There are plenty of instructions which take arbitrary sizes beyond 6 VGPRs, so can only be defined with a single VReg_256/VReg_512 argument.

arsenm added inline comments.Jun 2 2021, 8:20 AM
llvm/lib/Target/AMDGPU/AMDGPULegalizerInfo.cpp
4188

We should add the register classes eventually. If we are going to workaround the missing classes, this isn't the place for it. The selector can fixup the classes when we actually need to pick a class

critson updated this revision to Diff 349810.Jun 4 2021, 4:18 AM
  • GlobalISel: move vaddr widening from legalizer to selection
critson marked 2 inline comments as done.Jun 4 2021, 4:19 AM
critson added inline comments.
llvm/lib/Target/AMDGPU/AMDGPULegalizerInfo.cpp
4188

I have moved this to the selector, but it seems kind of messy -- which makes me suspect I am doing it wrong.

foad added inline comments.Jun 4 2021, 4:22 AM
llvm/lib/Target/AMDGPU/AMDGPUInstructionSelector.cpp
1695 ↗(On Diff #349810)

divideCeil(..., 32)

llvm/lib/Target/AMDGPU/GCNSubtarget.h
139

Is there a reason this can't be unsigned?

critson marked 3 inline comments as done.Jun 4 2021, 6:43 PM
critson added inline comments.
llvm/lib/Target/AMDGPU/GCNSubtarget.h
139

The tablegen part needs to be int, but this can be unsigned.

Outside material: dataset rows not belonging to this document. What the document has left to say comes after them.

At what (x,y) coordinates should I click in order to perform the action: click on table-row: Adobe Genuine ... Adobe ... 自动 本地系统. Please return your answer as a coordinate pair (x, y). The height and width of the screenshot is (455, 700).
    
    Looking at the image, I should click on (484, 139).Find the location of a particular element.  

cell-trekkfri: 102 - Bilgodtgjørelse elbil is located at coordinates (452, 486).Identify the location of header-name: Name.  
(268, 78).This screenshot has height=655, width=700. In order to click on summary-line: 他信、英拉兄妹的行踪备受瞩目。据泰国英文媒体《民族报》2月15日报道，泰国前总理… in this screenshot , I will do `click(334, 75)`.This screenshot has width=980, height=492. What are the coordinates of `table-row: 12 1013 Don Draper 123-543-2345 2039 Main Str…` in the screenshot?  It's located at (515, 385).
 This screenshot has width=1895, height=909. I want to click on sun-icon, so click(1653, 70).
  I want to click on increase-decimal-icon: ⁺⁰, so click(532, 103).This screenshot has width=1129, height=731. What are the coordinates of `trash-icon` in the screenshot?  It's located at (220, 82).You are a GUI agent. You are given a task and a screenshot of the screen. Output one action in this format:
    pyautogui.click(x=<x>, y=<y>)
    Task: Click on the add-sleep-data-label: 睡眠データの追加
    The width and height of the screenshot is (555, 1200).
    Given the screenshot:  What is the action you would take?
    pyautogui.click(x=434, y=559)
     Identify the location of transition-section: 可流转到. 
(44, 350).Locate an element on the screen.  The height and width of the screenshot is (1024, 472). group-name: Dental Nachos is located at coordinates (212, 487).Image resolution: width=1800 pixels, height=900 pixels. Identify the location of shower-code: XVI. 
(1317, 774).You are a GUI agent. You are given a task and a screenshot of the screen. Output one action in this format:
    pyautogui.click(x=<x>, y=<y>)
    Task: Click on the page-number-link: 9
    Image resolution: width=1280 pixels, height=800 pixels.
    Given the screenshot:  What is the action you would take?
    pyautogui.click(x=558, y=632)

critson updated this revision to Diff 350005.Jun 4 2021, 6:44 PM
critson marked an inline comment as done.
  • Address reviewer comments
critson updated this revision to Diff 353296.Jun 21 2021, 1:21 AM
  • Simplify based on MIMG support for v5/v6/v7
  • Update with gfx1013 target
foad added inline comments.Jun 21 2021, 1:38 AM
llvm/lib/Target/AMDGPU/AMDGPU.td
632–637

It seems a bit odd to define it like this gives the impression that the limit varies on different subtargets by design, which it doesn't really. The only reason to limit it to 5 is to "avoid stability issues" (i.e. work around hardware bugs). But I'm not sure what else to suggest.

llvm/lib/Target/AMDGPU/AMDGPULegalizerInfo.cpp
4156–4161

This part looks like a separate clean-up or latent bug fix?

4377

Don't need the cast

4415

Don't need the cast (that was the whole point of making it unsigned).

llvm/lib/Target/AMDGPU/SIISelLowering.cpp
6216

Don't need the cast.

critson updated this revision to Diff 353330.Jun 21 2021, 3:59 AM
critson marked 2 inline comments as done.
  • Remove casts
llvm/lib/Target/AMDGPU/AMDGPU.td
632–637

I agree it is a bit odd, but does provide us flexibility if we need to change the limit again for other hardware issues.

llvm/lib/Target/AMDGPU/AMDGPULegalizerInfo.cpp
4156–4161

It is a fix for a bug triggered by changes in this diff.
I can move it to another review, but I do not think I'll be able to build a test case for it.

foad accepted this revision.Jun 21 2021, 5:23 AM
foad added inline comments.
llvm/lib/Target/AMDGPU/AMDGPU.td
632–637

Fair enough

llvm/lib/Target/AMDGPU/AMDGPULegalizerInfo.cpp
4156–4161

Fair enough

This revision is now accepted and ready to land.Jun 21 2021, 5:23 AM
This revision was automatically updated to reflect the committed changes.